Cuatro áreas protegidas del país tienen las peores condiciones de gestión ambiental y otras 12 han tenido un manejo regular, de acuerdo con los resultados del Programa de Monitoreo de la Efectividad del Manejo de las Áreas Protegidas.
En el informe, realizado por la Fundación Natura y la Autoridad Nacional del Ambiente (Anam), se evaluaron las condiciones financieras, administrativas y legales de 37 áreas protegidas, de las 101 que hay en el país.
Dependiendo del resultado encontrado, las áreas fueron calificadas en cinco categorías: no aceptable, poco aceptable, regular, aceptable y satisfactorio.
Así, el Bosque Protector de Palo Seco, en Bocas del Toro; la Reserva Hidrológica de Majé, en Darién; y el Refugio de Vida Silvestre de Taboga, en Panamá, han tenido una gestión de manejo “poco aceptable”, mientras que el Área de Uso Múltiple de Donoso recibió la categoría de “no aceptable”.
Las condiciones del Bosque Protector de Palo Seco son de suma importancia por ser el área de amortiguamiento del Parque Internacional La Amistad (Pila), declarado Patrimonio de la Humanidad por la Organización de las Naciones Unidas para la Educación, la Ciencia y la Cultura (Unesco).
El último informe de este organismo internacional, del pasado mes de julio, señala la posibilidad de inscribir al Pila en la lista de patrimonio en peligro.
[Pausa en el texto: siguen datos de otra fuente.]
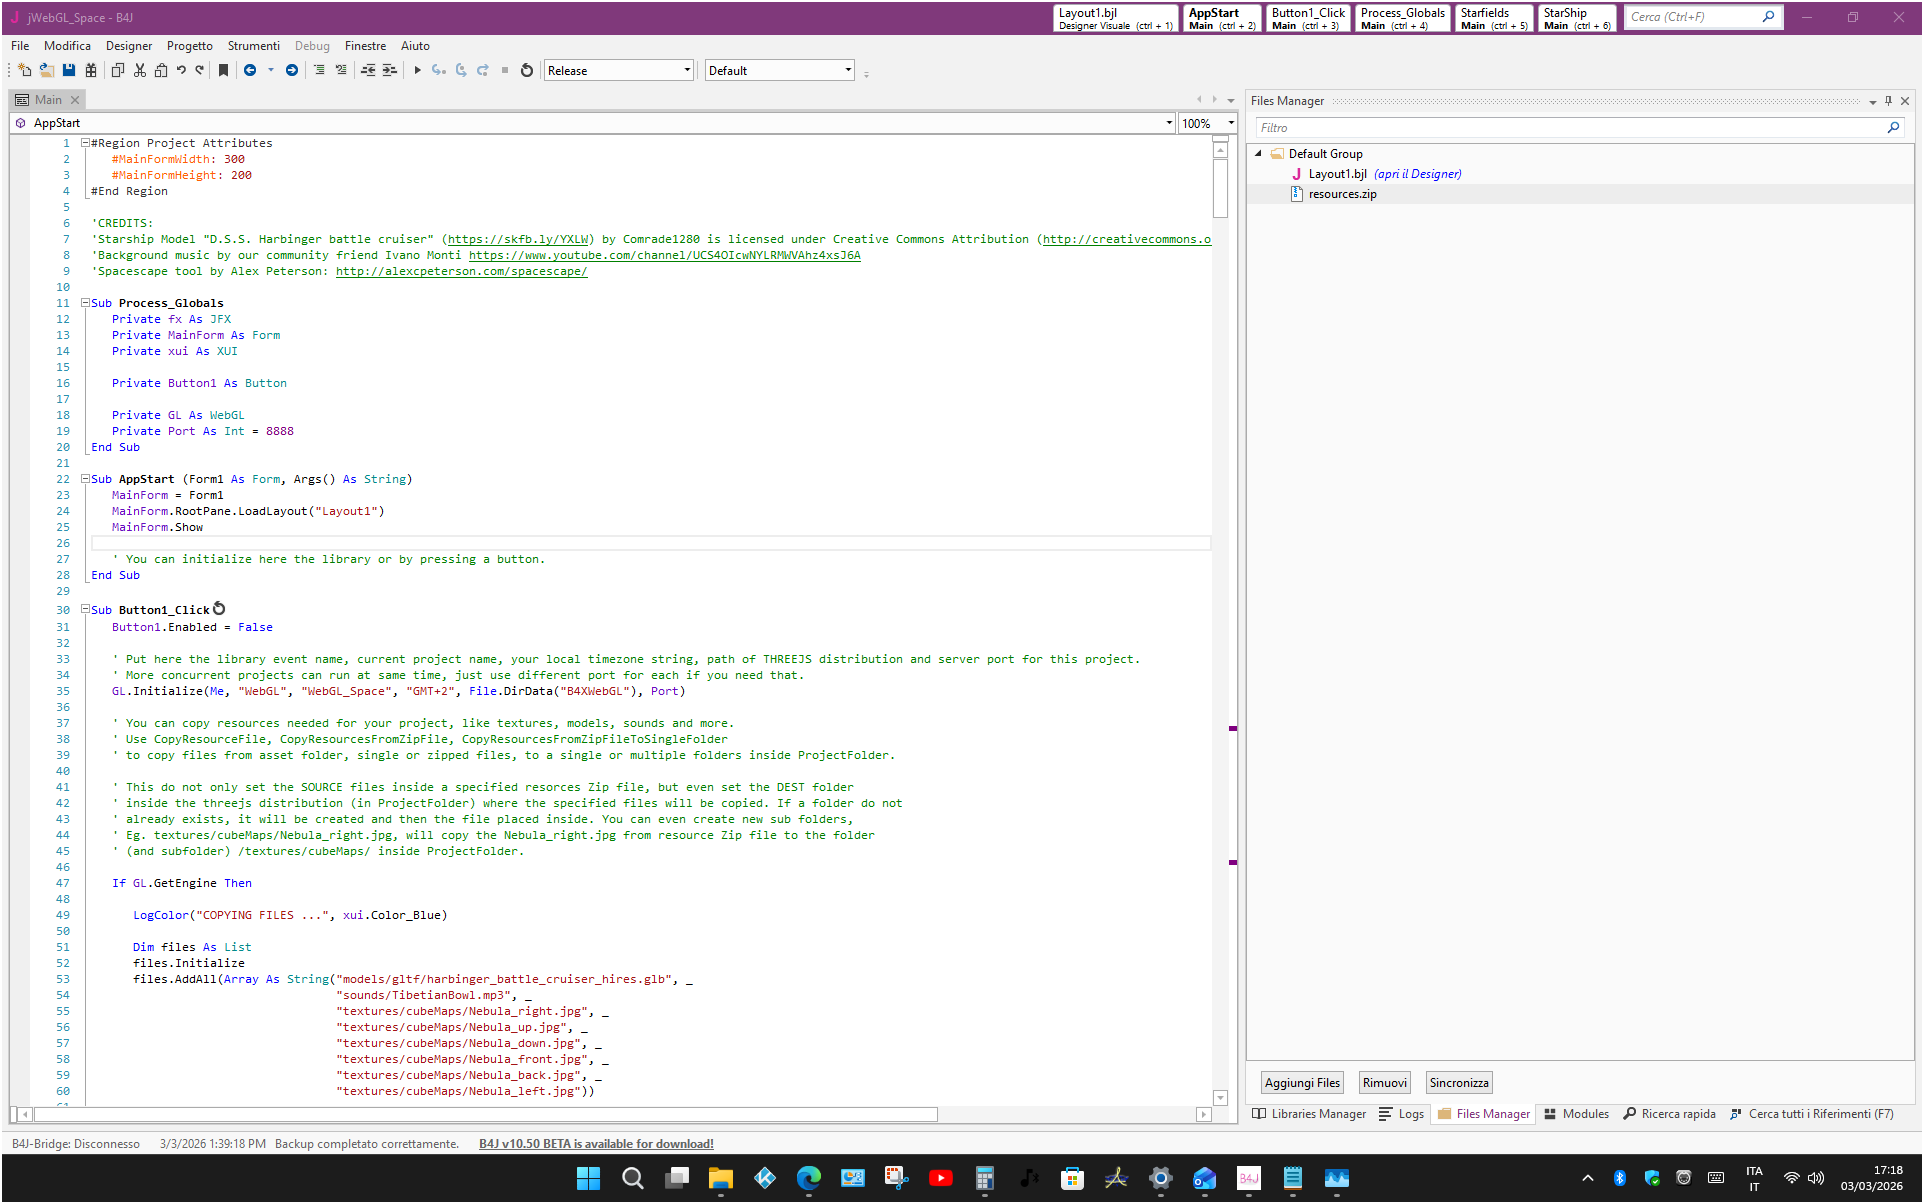
Task: Open the new file toolbar icon
Action: [25, 70]
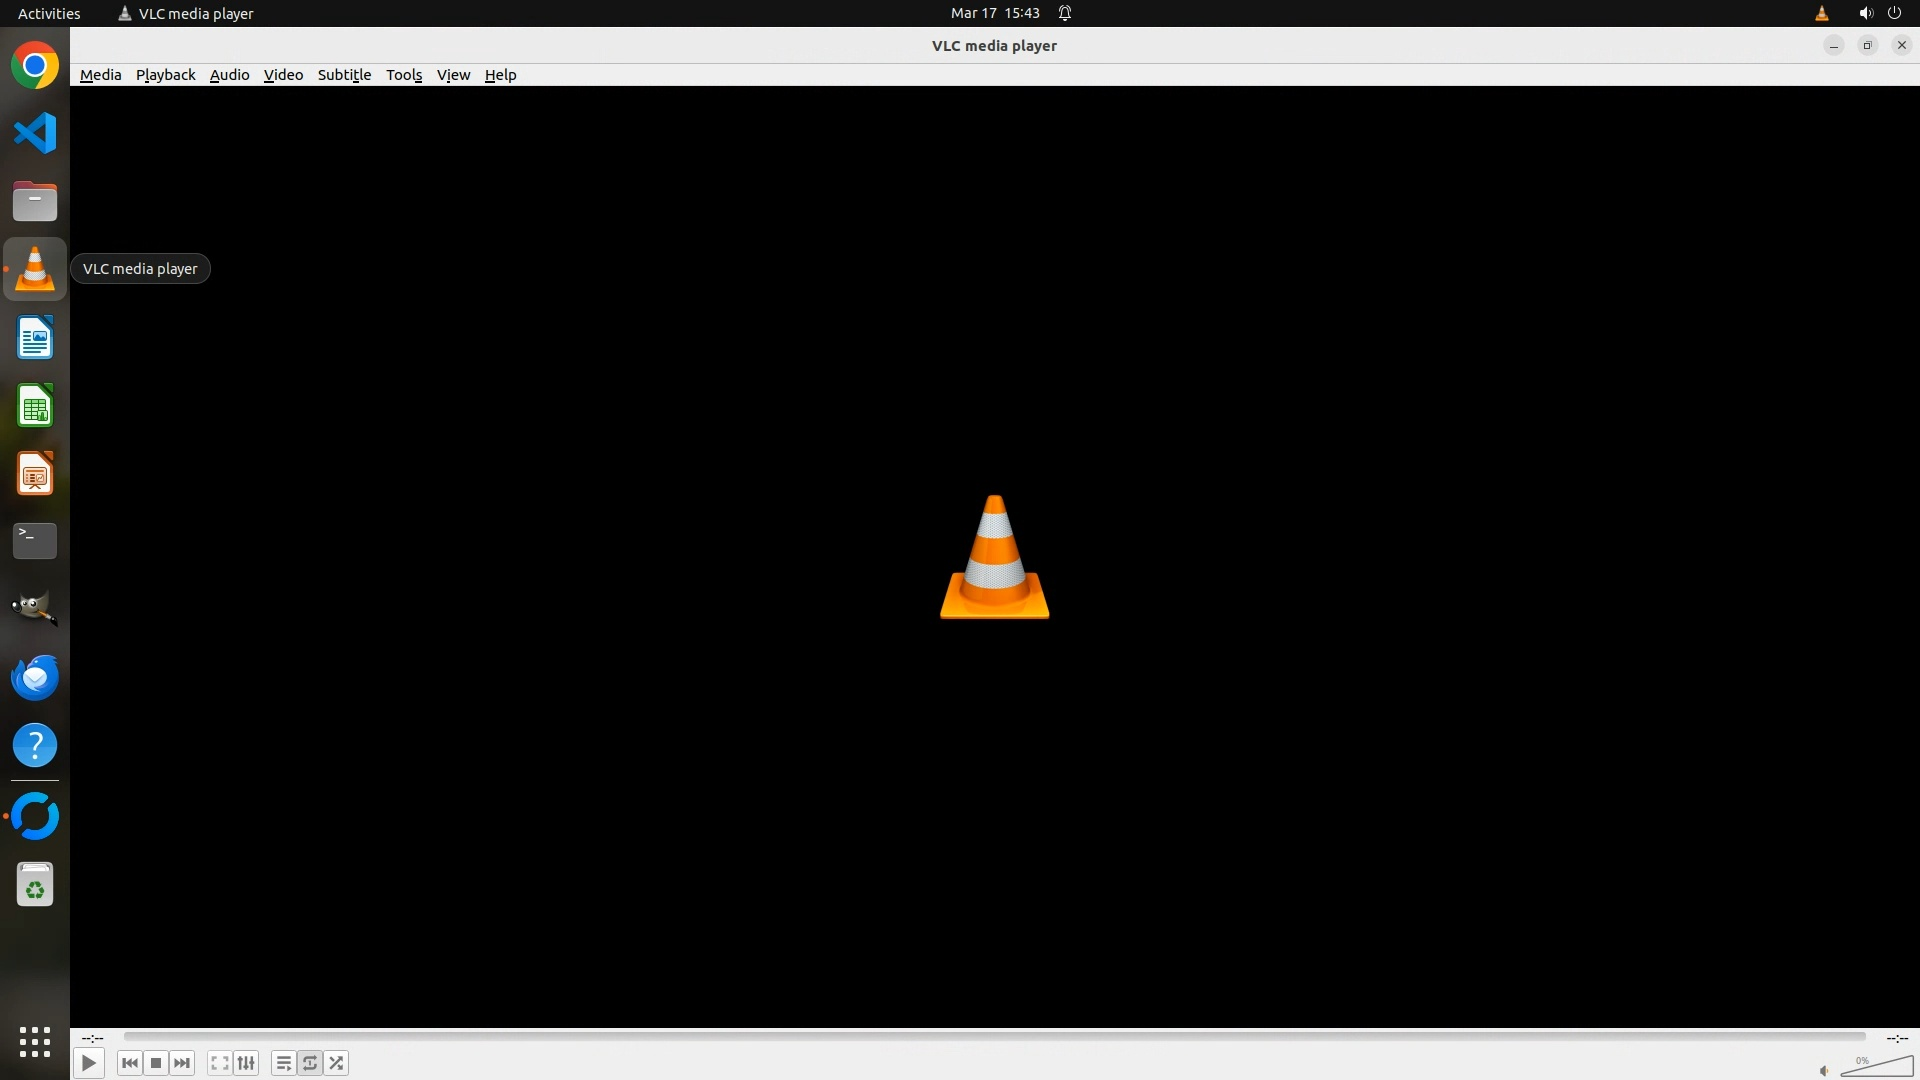Screen dimensions: 1920x1080
Task: Click the previous media button
Action: click(129, 1063)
Las preocupaciones de la Unesco están relacionadas con las construcciones de hidroeléctricas en el sector.
La categoría de “satisfactorio”, por su parte, la alcanzaron cuatro parques: el Parque Natural Metropolitano, Parque Nacional Darién, Parque Nacional Chagres y el Parque Nacional Omar Torrijos.
En cuanto a los fondos destinados para el manejo y operación, solo dos áreas protegidas cuentan con más del 75% de los recursos económicos que requieren para sus gastos operativos: el Parque Nacional Darién y el Parque Nacional Metropolitano.
El resto de las áreas analizadas están por debajo del 75% y “la mayoría no obtiene ni el 25% de los recursos económicos necesarios para su administración”, señala el informe.
Zuleika Pinzón, directora de Natura, dijo que hace falta valorar las áreas protegidas, y que el propósito del informe es identificar debilidades y fortalezas. Edgar Chacón, director encargado de Áreas Protegidas de la Anam, señaló por su parte que el informe sirve para tomar medidas que ayuden a fortalecer las áreas protegidas.
En estos momentos, dijo, se analiza un presupuesto en la Dirección de Planificación para destinarlo a 12 áreas . La idea es fortalecer al personal y mejorar la infraestructura de estas zonas que salieron con deficiencias.